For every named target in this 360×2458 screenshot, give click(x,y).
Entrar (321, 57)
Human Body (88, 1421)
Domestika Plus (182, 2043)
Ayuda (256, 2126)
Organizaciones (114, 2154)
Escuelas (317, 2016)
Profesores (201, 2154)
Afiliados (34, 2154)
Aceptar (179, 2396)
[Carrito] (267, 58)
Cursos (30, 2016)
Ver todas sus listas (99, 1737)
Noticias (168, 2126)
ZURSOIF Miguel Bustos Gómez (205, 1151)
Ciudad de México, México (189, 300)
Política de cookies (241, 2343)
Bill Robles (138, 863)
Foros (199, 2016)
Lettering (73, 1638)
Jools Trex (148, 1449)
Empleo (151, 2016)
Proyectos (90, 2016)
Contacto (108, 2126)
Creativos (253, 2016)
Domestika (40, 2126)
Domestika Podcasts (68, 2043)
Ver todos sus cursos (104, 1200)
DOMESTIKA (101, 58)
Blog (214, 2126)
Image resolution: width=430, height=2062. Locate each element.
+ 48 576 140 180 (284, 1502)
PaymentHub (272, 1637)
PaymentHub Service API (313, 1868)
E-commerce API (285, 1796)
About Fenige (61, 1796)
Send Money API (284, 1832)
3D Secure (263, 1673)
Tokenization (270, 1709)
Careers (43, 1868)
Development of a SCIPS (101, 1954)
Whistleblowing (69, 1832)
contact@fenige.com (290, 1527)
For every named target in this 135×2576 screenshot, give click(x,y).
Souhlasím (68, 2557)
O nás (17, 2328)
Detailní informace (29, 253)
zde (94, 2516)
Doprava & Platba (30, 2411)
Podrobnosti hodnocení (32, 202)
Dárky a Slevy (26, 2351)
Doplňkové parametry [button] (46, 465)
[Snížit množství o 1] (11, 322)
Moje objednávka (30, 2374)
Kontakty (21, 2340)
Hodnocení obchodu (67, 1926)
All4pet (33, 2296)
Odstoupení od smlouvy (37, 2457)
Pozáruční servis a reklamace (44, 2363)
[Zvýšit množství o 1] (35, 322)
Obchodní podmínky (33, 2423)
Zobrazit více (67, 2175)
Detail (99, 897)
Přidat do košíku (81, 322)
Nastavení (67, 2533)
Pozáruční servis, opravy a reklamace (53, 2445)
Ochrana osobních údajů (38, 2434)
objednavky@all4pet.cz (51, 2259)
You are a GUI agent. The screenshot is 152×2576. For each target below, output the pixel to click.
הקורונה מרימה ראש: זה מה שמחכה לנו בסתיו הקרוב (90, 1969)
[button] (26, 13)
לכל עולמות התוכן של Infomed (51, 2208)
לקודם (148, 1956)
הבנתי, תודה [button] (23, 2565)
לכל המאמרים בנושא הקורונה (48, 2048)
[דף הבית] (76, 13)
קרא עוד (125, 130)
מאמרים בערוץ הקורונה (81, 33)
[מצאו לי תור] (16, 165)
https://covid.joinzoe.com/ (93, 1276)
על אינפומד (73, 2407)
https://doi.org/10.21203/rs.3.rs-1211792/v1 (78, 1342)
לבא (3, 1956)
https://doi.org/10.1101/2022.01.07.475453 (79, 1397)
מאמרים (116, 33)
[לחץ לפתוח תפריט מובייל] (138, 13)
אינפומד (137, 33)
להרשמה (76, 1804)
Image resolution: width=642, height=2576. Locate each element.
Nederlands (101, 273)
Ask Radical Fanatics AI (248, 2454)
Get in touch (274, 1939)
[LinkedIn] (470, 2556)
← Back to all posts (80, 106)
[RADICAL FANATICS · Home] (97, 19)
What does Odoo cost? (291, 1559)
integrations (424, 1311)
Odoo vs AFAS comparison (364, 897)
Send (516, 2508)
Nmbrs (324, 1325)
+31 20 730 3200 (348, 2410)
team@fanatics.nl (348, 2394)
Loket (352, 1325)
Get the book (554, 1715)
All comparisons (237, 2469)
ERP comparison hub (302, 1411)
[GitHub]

---*---

* What you should do *
Repeat verbatim the line holding "Loket (352, 1325)" and all lines after it, up to the end of the material.

* Answer box *
Loket (352, 1325)
Get the book (554, 1715)
All comparisons (237, 2469)
ERP comparison hub (302, 1411)
[GitHub]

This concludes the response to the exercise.